With this aim in view, the French Government proposes that action be taken immediately on one limited but decisive point.
It proposes that Franco-German production of coal and steel as a whole be placed under a common High Authority, within the framework of an organization open to the participation of the other countries of Europe. The pooling of coal and steel production should immediately provide for the setting up of common foundations for economic development as a first step in the federation of Europe, and will change the destinies of those regions which have long been devoted to the manufacture of munitions of war, of which they have been the most constant victims.
The solidarity in production thus established will make it plain that any war between France and Germany becomes not merely unthinkable, but materially impossible. The setting up of this powerful productive unit, open to all countries willing to take part and bound ultimately to provide all the member countries with the basic elements of industrial production on the same terms, will lay a true foundation for their economic unification.
- To create political stability that would prevent the outbreak of a third world war in Europe.
- To create a bargaining entity of sufficient power that Europeans could push around Russia and the United States instead of constantly having to give blowjobs to the super powers.
- To enhance the economic growth of the continent through united effort.
The big countries got to be the bosses of an increasingly powerful economic and diplomatic unit, and the peripheral countries got to have a shared currency area with more with-it countries like Germany, France, and Italy and had unprecedented capital investment flow into them. Finland basically got a telecommunications industry with EU capital investment. They were rated the best country in the world by Newsweek recently and if they had not joined the Eurozone that would not have happened.
Where it all went to hell in a hand basket is where it turns out that the European Union does not actually have any of the institutions required to deal with a crisis. As recently as a couple of years ago they were shaking their uncircumsized penises at the naysayers shouting about how the might and growth of the EU had proved all their detractors wrong. But...
In times of crisis all that investment that flooded into Spain and Ireland and the rest of the periphery suddenly pulled out - which means that they were left holding wages, prices, and government mandates consistent with a medium inflation country undergoing rapid expansion under the weight of large capital inflows while in reality they had no currency in their economy and suddenly had unemployment rates in the double digits. They needed huge corrections to right themselves, and the EU simply does not have the mechanisms to do any of them. For example:
- Your core problem in Spain is that all the money went back to Germany to hide from the economic storm. You could have all your workers move to Germany to "follow the money" - except that they don't actually speak German and that is physically not an option.
- OK, so if the money all went away, why not just print more money? Well, member states of the EU aren't actually authorized to print more money, so that's not an option either.
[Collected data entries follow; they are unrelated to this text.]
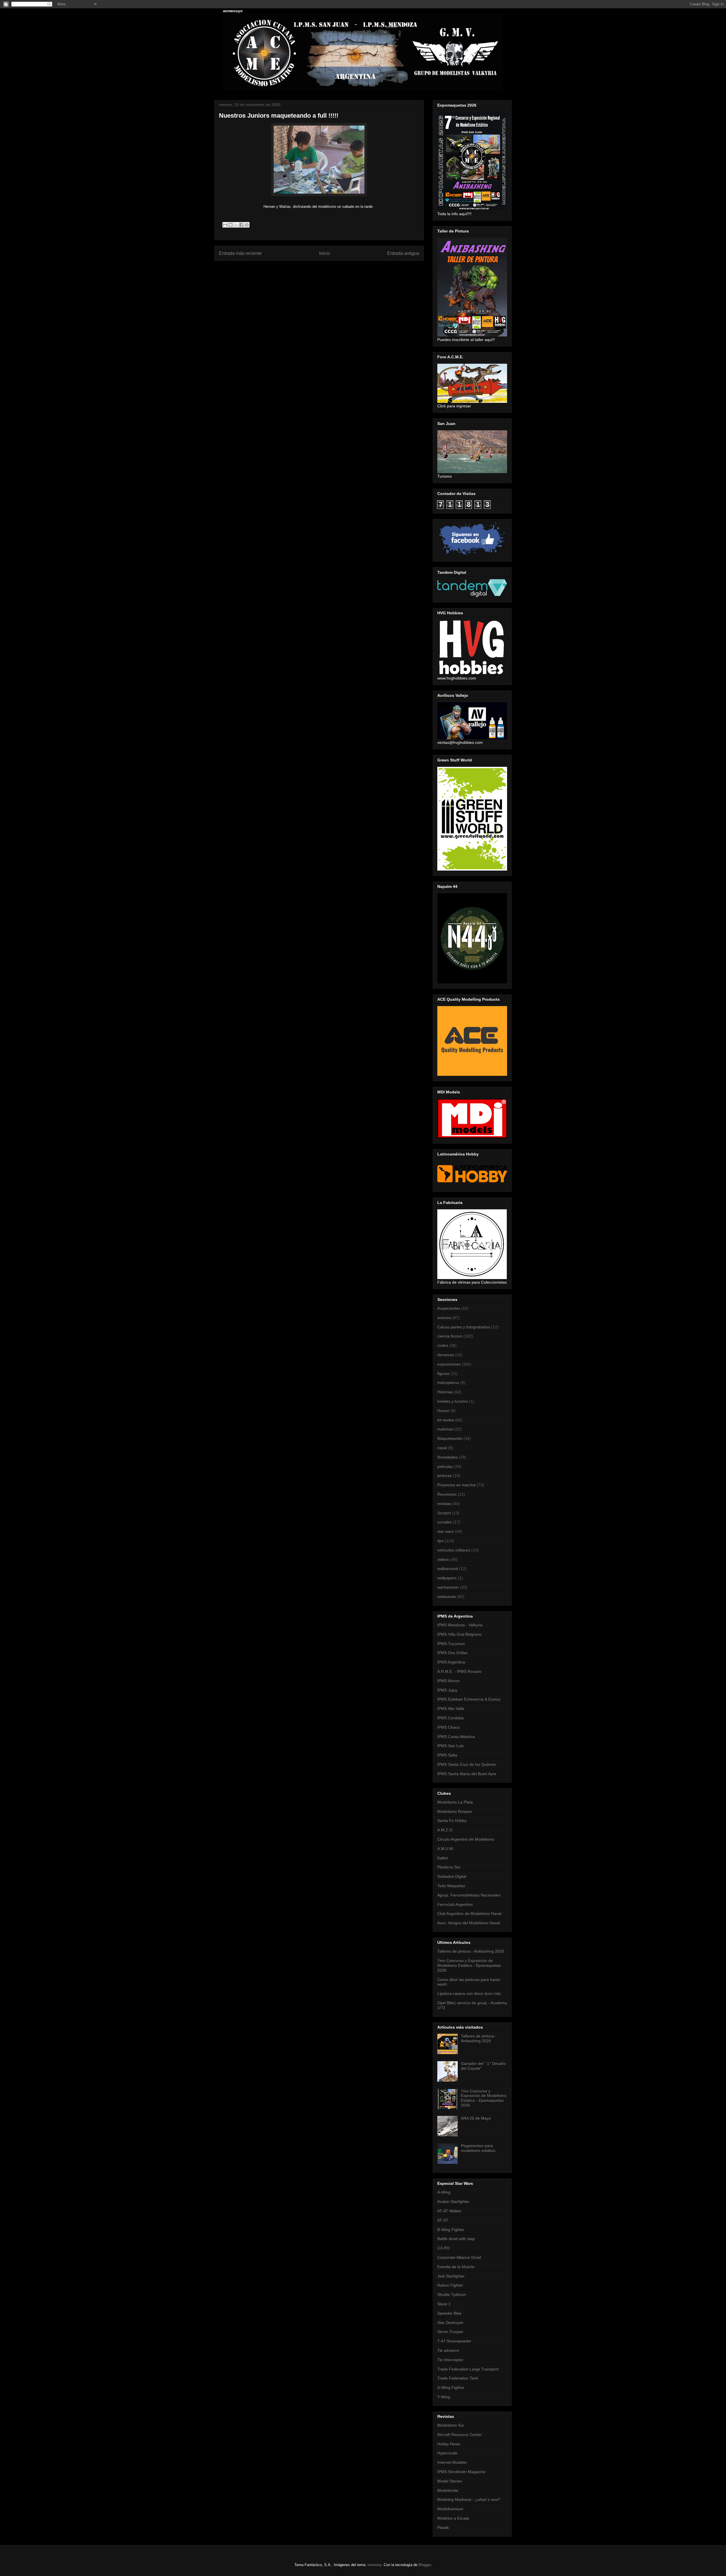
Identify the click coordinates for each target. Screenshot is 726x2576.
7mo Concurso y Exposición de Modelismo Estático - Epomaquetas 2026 (469, 1965)
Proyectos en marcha (456, 1485)
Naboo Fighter (450, 2285)
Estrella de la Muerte (455, 2266)
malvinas (445, 1429)
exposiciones (449, 1364)
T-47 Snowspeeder (454, 2341)
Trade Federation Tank (457, 2378)
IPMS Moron (448, 1680)
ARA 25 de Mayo (476, 2118)
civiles (442, 1345)
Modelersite (447, 2490)
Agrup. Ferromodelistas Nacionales (469, 1895)
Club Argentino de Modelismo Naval (469, 1913)
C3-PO (443, 2248)
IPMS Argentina (451, 1662)
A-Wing (443, 2192)
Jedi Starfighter (451, 2276)
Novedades (447, 1457)
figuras (443, 1373)
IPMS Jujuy (447, 1690)
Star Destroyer (450, 2322)
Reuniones (447, 1494)
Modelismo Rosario (454, 1811)
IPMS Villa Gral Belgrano (459, 1634)
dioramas (445, 1354)
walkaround (447, 1568)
- So who does have the authorization? The European Central Bank, but they are apparently pants-on-head crazy and refuse to print more money.
- So you could export your way out of the crisis, right? If you made your manufactured goods more attractive, you could get all your industry up and running with foreign demand instead of foreign investment. Problem1: you're now actually living in a closed economy called "Europe" and in many ways there basically isn't any foreign demand. Problem2: You have no control over your exchange rates, that's the department of the ECB. And they are still pants-on-head crazy.
- So what about massive fiscal stimulus? Governments are immortal and can take any amount of debt required to fix a purely financial situation, right? Well, sort of. Governments like Japan can have outstanding debts of 200% the GDPand still borrow more money at less than half a percent because they are completely safe places to store money. But they are completely safe because they can always print money or borrow from a cooperative central bank to cover any nominal debts, making the risk of default essentially zero. As mentioned before, Spain can't print money and their central bank is still pants-on-head crazy, so their ability to borrow money is extremely constrained. Worse, the major European institutions are all doubled down on praying for the confidence fairy to save the day, so if Spain wants any help covering the debts incurred when the crisis first hit, they need to take austerity measures - which is the literal opposite of fiscal stimulus.
- What about defaulting on their current debts? The EU actually won't let them do that.
- So what's left? Years and years of painful deflation until their wages are low enough that their products become attractive enough that they open up enough manufacturing to reduce their unemployment of 21.5% to something reasonable. And hope this magically happens before years of low employment and negative real growth leave their government insolvent. Also: hope that the bond market doesn't notice that they currently are not on track to do that, triggering a self fulfilling market panic that makes them insolvent right away.